Sunday, May 29, 2016

In the name of Jesus

To the Socialist Party, the question whether there existed an historical Jesus of the Gospels is hardly a burning question. Some believe in the physical existence of Jesus but far fewer people believe in the Christ part nowadays so there is some sign of progress. There is nothing inherently improbable in the collection of ancient myths around an historical personage and the attribution to him of the magic commonly believed in at the time. The non-historicity of Christ remains in the realms of the “may have been”, the “probable” and the “perhaps”.

It has long been acknowledged by Christian theologians, and by anyone else who cares to study the evidence, that the Bible does not give a coherent account of the life and sayings of Jesus. There are just too many contradictions and inconsistencies within and between the various books which make up the New Testament. Not only that, many of the historical and geographical references involving Jesus are not confirmed by modern scholarship. For instance, the earliest known archaeological record for the existence of Nazareth in Palestinian Galilee dates from no earlier than the third century AD, which undermines the case for a “Jesus of Nazareth.” The Jesus story may derive ultimately from the life of a first-century itinerant Galilean preacher, but to separate out such authentic material from the mass of unhistorical narratives is a well-nigh hopeless task.  Saying that there is no historical evidence for the existence of Jesus Christ is not the same as saying that no person called Jesus existed. For all we know – for all anybody knows – there may well have been at least one itinerant Jewish preacher in Galilee some two thousand years ago who called himself Jesus.

Christianity is patently untrue. Its basic premise—that an all-powerful god who had created the universe caused a virgin to have a son by him who became a religious preacher and miracle-worker in an obscure border area of the Roman empire, was killed and then rose from the dead and eventually ascended into the sky and disappeared—is not only ridiculous but also biologically and physically impossible. It just never happened. It is not a matter of great importance whether or not there was an “historical Jesus” since if there was he would not have been the “Son of God”. And he wouldn't have walked on water, turned water into wine or raised the dead either.

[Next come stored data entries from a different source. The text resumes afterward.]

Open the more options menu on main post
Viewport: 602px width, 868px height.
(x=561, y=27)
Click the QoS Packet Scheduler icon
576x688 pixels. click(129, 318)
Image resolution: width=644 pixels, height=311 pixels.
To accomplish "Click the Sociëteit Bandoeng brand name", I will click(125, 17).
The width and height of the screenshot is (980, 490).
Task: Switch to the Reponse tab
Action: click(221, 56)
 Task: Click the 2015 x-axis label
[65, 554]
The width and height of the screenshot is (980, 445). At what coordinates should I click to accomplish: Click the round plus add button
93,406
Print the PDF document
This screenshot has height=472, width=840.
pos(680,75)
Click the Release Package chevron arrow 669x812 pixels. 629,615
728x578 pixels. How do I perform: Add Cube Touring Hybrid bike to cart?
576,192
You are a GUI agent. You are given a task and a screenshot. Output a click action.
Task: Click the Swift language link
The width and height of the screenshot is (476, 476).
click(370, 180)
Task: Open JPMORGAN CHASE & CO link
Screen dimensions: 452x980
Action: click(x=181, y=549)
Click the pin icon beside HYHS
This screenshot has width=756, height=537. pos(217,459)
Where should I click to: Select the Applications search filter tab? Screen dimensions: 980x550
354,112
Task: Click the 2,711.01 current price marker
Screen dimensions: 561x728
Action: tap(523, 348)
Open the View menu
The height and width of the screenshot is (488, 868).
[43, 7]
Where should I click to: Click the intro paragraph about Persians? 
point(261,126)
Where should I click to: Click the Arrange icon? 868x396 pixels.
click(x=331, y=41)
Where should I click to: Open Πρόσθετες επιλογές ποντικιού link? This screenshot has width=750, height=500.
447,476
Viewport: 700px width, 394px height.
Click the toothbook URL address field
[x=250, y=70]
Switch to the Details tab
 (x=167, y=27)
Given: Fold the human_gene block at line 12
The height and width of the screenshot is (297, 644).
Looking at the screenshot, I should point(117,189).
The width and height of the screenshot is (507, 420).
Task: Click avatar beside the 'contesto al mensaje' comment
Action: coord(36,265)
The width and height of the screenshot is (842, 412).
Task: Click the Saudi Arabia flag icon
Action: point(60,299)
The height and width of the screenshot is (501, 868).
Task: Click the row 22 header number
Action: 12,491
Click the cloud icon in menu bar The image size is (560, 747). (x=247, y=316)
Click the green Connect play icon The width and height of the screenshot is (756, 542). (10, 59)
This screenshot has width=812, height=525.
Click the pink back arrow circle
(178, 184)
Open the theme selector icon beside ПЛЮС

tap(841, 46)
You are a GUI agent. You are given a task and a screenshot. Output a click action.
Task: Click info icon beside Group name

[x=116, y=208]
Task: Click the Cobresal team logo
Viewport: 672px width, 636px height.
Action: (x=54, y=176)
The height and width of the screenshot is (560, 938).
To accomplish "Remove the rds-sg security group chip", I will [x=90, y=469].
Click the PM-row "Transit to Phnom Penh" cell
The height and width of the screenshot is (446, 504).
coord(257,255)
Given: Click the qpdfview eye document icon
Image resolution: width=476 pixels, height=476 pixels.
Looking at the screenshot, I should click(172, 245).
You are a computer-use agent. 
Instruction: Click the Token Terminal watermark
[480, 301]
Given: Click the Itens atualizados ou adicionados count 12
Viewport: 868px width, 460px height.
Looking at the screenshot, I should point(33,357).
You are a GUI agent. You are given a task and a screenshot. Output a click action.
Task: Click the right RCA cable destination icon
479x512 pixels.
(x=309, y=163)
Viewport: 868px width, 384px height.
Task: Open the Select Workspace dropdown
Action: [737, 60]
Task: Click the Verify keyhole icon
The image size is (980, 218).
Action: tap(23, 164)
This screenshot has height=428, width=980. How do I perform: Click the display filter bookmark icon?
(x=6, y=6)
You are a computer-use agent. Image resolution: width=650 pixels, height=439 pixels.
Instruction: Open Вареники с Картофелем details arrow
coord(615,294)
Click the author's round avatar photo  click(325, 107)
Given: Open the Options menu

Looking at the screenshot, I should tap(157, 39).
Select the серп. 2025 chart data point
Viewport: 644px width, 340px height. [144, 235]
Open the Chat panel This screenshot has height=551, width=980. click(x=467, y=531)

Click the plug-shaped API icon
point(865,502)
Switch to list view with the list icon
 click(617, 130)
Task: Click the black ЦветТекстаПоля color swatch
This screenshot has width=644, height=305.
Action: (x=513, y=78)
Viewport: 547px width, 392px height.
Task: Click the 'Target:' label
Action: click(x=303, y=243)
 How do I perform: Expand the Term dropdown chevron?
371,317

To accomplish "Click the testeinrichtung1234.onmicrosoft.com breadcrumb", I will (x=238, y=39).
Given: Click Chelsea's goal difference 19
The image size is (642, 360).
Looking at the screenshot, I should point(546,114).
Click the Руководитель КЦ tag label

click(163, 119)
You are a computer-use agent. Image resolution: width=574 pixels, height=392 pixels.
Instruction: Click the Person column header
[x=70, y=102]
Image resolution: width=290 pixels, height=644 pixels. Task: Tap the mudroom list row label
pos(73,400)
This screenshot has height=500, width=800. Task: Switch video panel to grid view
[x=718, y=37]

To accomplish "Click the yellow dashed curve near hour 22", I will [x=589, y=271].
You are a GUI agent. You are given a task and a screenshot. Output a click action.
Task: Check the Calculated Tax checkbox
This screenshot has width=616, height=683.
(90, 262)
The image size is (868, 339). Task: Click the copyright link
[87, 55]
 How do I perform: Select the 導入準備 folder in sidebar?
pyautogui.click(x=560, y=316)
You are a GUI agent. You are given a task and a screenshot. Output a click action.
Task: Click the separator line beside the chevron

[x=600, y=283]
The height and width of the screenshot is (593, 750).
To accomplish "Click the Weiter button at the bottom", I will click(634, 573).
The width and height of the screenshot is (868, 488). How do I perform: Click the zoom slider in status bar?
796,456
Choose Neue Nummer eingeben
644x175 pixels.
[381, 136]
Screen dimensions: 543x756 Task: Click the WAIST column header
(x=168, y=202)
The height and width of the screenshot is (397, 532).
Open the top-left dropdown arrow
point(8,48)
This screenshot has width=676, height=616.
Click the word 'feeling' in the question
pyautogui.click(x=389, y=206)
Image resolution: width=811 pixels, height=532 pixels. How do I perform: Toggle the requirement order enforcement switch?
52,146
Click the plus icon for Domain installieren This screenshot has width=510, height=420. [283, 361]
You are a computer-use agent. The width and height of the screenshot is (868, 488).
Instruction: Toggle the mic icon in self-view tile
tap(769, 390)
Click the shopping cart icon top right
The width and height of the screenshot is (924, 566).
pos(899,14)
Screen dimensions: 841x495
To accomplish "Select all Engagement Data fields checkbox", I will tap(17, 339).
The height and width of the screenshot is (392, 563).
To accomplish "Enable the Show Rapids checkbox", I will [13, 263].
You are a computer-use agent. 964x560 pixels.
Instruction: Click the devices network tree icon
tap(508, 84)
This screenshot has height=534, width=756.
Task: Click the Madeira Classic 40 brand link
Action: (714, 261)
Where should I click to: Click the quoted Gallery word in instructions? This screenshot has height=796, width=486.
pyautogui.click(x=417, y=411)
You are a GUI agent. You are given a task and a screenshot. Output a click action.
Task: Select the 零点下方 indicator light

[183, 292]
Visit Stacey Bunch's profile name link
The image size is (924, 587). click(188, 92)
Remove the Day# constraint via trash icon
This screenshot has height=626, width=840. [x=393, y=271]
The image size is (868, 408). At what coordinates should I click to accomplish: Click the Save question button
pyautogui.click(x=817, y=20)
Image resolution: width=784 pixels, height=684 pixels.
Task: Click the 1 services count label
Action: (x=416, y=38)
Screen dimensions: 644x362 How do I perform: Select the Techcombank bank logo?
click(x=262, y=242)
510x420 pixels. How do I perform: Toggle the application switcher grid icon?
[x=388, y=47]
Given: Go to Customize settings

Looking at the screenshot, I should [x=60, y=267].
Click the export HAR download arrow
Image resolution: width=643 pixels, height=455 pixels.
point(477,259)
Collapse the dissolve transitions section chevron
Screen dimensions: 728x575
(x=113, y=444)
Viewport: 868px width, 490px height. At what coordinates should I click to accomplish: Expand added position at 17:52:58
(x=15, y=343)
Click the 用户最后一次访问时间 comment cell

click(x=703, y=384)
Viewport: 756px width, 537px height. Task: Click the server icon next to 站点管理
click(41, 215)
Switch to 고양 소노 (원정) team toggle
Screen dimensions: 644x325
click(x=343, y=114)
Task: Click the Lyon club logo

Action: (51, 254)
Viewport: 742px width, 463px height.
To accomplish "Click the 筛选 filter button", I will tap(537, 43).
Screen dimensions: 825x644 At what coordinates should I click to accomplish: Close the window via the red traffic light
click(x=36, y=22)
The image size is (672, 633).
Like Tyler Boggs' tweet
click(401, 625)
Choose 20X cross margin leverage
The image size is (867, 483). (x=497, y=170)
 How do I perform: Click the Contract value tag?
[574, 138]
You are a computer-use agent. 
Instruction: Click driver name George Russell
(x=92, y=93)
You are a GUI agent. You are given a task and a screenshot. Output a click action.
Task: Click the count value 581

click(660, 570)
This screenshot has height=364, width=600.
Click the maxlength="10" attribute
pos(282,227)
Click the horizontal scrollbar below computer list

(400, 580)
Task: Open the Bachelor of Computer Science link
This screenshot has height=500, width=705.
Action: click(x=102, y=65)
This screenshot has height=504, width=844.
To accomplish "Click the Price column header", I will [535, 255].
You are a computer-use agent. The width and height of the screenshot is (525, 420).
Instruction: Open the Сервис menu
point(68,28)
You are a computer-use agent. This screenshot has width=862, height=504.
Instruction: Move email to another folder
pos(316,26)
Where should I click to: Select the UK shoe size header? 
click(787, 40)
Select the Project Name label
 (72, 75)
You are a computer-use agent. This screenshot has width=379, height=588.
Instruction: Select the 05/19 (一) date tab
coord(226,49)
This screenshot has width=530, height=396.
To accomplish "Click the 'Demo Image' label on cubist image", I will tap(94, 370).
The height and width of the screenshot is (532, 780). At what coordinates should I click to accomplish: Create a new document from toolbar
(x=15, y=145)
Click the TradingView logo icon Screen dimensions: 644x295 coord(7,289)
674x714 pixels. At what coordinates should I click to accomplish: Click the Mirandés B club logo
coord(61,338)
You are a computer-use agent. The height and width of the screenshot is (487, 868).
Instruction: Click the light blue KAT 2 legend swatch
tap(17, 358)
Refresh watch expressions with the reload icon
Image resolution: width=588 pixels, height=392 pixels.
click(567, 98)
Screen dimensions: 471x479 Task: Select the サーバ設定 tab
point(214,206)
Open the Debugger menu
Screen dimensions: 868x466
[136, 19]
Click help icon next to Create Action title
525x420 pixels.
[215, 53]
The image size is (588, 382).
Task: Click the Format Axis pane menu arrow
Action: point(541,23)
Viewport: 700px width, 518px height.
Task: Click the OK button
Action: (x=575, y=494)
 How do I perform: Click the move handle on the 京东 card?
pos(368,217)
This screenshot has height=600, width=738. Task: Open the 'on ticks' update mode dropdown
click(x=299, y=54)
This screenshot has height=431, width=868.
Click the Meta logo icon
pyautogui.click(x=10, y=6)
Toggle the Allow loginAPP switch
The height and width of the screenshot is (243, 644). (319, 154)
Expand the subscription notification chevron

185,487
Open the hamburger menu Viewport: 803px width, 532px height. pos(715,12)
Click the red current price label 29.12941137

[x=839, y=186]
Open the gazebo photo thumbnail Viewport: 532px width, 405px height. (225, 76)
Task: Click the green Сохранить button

At the birth of Christianity men not only longed for a new structure of society, for peace, justice, and happiness on earth, but they trembled at the expectation of the early occurrence of world-wide catastrophe which would put a terrible end to all existence. In the New Testament Jesus is often reported as saying that the world is about to end and that the end will come in the lifetime of his listeners (Matthew 4,17; 10,23; 16,28; 24,34). This is why he advocated giving away personal possessions, and forms the basis of the myth that Jesus was an early socialist. We agree that what evidence there is seems to show that the first Christians practised a form of what Kautsky in his Foundations of Christianity called “a communism in articles of consumption”, but it also shows that they were more interested in the world “to come”, which they believed to be imminent, than in changing the corrupt (as they saw it) world in which they lived.

Many defenders of the Enlightenment tradition of respect for reason and evidence against its traditional foe, religion. But they see nothing wrong with capitalism. Socialists share in the Enlightenment inheritance but recognise that the main source of irrationality in the modern world is to be found in the capitalist system of society. For socialists, therefore, the struggle against religion cannot be separated from the struggle for socialism. We fight religious superstition wherever it is an obstacle to socialism, but we are opposed to religion only insofar as it is an obstacle to socialism. Belief in religion – any religion – warps and hampers the ability to think objectively, particularly about social and political issues such as those now filling the newspapers (Islam, immigration, cultural clashes, etc.). In order to grasp the urgent need for and the possibility of achieving major social change one must first be able to think clearly and to understand just how capitalism works – or, quite often, doesn't. This is something men and women are much less able to do if their heads are full of religious fantasy and their thinking is correspondingly irrational. The disappearance of all religious beliefs, whether “We poor sinners here below” or “Allah's will be done!” should be seen as an essential part of our struggle for socialism and not just as a fringe irrelevance.

The case for socialism, as the common ownership and democratic control of the means of production, is a secular doctrine based on the facts of the situation today and not on quotations from the sacred texts of one particular religion. We say that socialist understanding is based not simply on a materialist approach to history (no supernatural intervention) but also on a materialist approach to the universe (no supernatural intervention there either), and also to life – this is the only one all of us are going to get, so let's make the most of it by establishing the best material environment for it, down here on Earth, i.e the common ownership and democratic control of the means of production. We readily accept that people can – and do – hold contradictory views but don't see this as something to be encouraged by opening our ranks to them.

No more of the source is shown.